→ What to do:
Filter the rows below, copying in full each line that contains the word "reveal".

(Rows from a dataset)

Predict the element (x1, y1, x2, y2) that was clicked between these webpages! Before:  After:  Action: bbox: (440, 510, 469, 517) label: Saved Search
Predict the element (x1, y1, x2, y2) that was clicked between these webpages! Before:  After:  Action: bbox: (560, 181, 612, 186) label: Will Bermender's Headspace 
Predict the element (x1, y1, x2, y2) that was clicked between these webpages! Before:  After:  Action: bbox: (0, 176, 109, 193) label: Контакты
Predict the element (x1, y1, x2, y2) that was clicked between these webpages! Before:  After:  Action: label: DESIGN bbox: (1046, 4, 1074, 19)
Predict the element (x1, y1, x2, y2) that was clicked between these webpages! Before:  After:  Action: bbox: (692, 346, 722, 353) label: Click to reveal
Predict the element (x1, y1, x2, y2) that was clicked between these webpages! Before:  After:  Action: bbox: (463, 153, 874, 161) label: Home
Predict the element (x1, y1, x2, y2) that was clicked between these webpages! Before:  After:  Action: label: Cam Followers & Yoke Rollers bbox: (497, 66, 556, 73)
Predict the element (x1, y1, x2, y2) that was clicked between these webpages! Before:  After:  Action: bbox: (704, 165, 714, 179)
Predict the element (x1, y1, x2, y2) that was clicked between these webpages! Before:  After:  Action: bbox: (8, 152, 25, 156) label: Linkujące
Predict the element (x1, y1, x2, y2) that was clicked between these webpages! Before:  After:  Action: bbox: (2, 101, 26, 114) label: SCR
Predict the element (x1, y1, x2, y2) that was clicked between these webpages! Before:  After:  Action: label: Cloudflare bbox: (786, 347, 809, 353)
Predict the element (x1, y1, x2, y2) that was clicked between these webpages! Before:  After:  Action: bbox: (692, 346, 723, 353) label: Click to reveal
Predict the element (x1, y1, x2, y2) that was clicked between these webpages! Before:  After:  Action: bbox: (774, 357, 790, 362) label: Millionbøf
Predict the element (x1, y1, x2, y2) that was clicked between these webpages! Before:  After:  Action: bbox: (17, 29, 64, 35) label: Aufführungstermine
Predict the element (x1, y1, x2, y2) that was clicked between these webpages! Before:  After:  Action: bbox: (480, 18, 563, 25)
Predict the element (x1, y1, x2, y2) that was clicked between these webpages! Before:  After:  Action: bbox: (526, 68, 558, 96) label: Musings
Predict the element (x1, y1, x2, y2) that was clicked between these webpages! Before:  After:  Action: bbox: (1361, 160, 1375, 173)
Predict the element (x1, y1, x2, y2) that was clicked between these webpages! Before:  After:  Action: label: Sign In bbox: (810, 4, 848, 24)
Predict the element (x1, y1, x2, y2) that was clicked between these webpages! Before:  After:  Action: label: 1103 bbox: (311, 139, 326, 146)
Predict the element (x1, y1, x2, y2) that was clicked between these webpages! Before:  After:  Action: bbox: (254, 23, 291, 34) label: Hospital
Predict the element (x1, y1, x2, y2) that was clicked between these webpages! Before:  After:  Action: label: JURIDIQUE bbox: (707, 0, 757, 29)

→ Full answer:
Predict the element (x1, y1, x2, y2) that was clicked between these webpages! Before:  After:  Action: bbox: (692, 346, 722, 353) label: Click to reveal
Predict the element (x1, y1, x2, y2) that was clicked between these webpages! Before:  After:  Action: bbox: (692, 346, 723, 353) label: Click to reveal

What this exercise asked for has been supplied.